7 Eye-Opening Pieces of Trivia About Sleep Deprivation
Here at Can't Sleep we love sleep (and helping others get more of it). We also love trivia. We are really proud of our Trivial Pursuit track record. But in researching this piece some of these eye-opening facts about sleep deprivation even surprised us:
1. The average amount of time people sleep has dropped from nine hours in the pre-lightbulb era to seven-and-a-half hours today. While it might be a bit extreme to resort to living by candlelight as a way to get better sleep making sure that your room is dark and your eyes are shielded from intrusive electronic light from gadgets like cellphones and computers when you go to bed will help a great deal.
2. According to several pieces of extensive research during the first two years of a baby’s life, new parents will miss six months of sleep on average. And we have yet to find a new Mum or Dad who refutes the validity of this claim! Getting enough sleep when raising a baby (as well as nearly with the 1,001 other things you need to do) is a must though, for both Baby's sake and your own.
3. When applied patiently and systematically, sleep deprivation is said to be the single most effective form of coercion and torture.

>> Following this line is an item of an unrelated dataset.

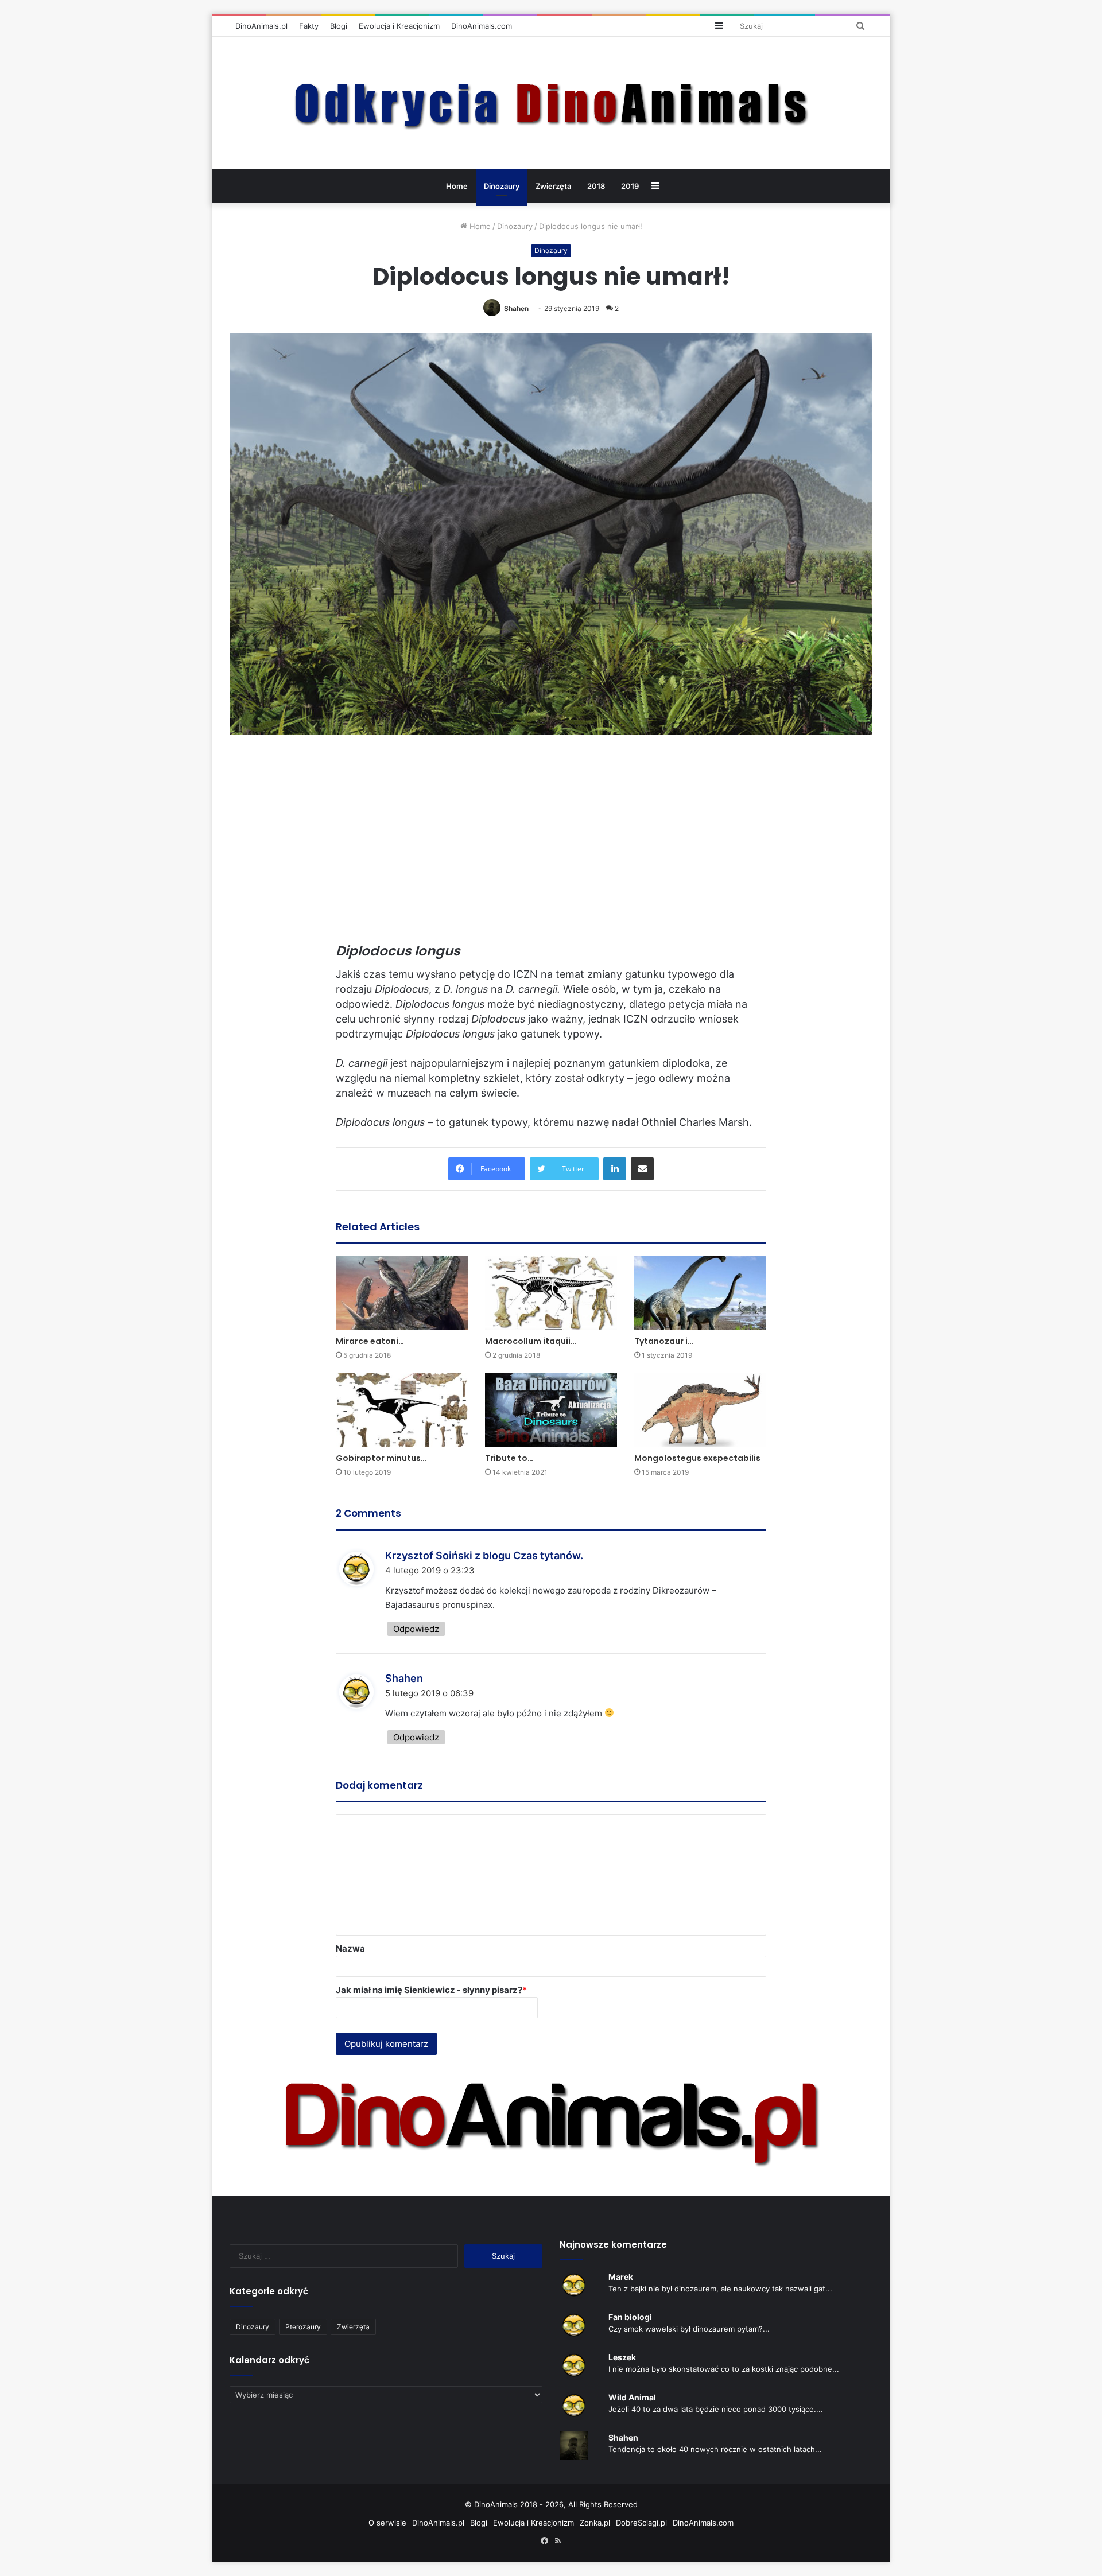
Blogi (338, 25)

For example, sleep deprivation was deliberately chosen as the method of execution in 19th century China, on the grounds that it would cause the maximum amount of suffering and would serve as the greatest deterrent to other potential offenders. Usually, those sentenced eventually died by the nineteenth day, having suffered terribly.
4. Children don’t react the same way to sleep deprivation as adults: while adults get sleepy, children become hyperactive. In fact, a lack of sleep can result in ADHD-like symptoms in kids. Children need an average of nine to 10 hours of sleep each night. So, Mums and Dads, if you want a few minutes extra peace and an easier time getting the kiddies to sleep, it's not how much sugar they are consuming that you should be most worried about but how much sleep they are getting as well.

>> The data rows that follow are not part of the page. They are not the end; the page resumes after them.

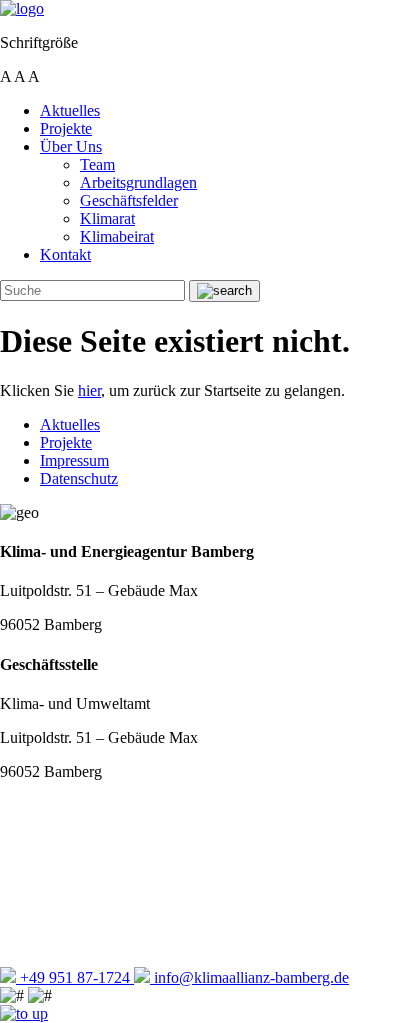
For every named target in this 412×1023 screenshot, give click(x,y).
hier (89, 390)
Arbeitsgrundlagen (138, 182)
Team (97, 164)
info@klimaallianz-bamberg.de (249, 977)
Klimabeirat (117, 236)
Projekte (66, 128)
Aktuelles (70, 110)
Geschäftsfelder (129, 200)
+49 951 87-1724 (75, 977)
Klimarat (107, 218)
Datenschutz (79, 478)
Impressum (74, 460)
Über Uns (71, 146)
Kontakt (65, 254)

5. The Greek writer and philosopher Alcmaeon (fifth century B.C.) proposed what is probably the first theory on the causes of sleep. He postulated that sleep occurred when the blood vessels of the brain filled with blood. The blood induced pressure on the brain, which created sleepiness. When the blood left the brain, a person would wake up.
Aristotle (384-322 B.C.) on the other hand proposed that sleep occurred as long as digestion took place. He theorized that the 'fumes' from the food were absorbed into the bloodstream and then taken to the brain, where they induced sleepiness. Neither were very right of course but the concept of sleep-inducing 'food fumes' is a very interesting one isn't it?
6. Shakespeare made many references to sleep in his writings, and his clear descriptions of insomnia suggest that he suffered from the disorder himself. Is this one of the few times that insomnia was actually a good thing? Your answer to that will depend of course on how you feel about the writings of the Bard of Avon. Ask many school children forced to read them and they are likely to say it puts them to sleep!
7. Only one half of a dolphin’s brain goes to sleep at a time. Dolphins are capable of what is known as unihemispheric sleep, in which one hemisphere of the brain goes into a deep sleep while the other hemisphere remains awake.
This allows dolphins to sleep underwater without drowning. Dolphins spend approximately one-third of their lives asleep in this way but you are not a dolphin (or if you are hi, we hope you like the blog along with all the fish) and so it's crucial you make sure that you get enough real, deep sleep every night.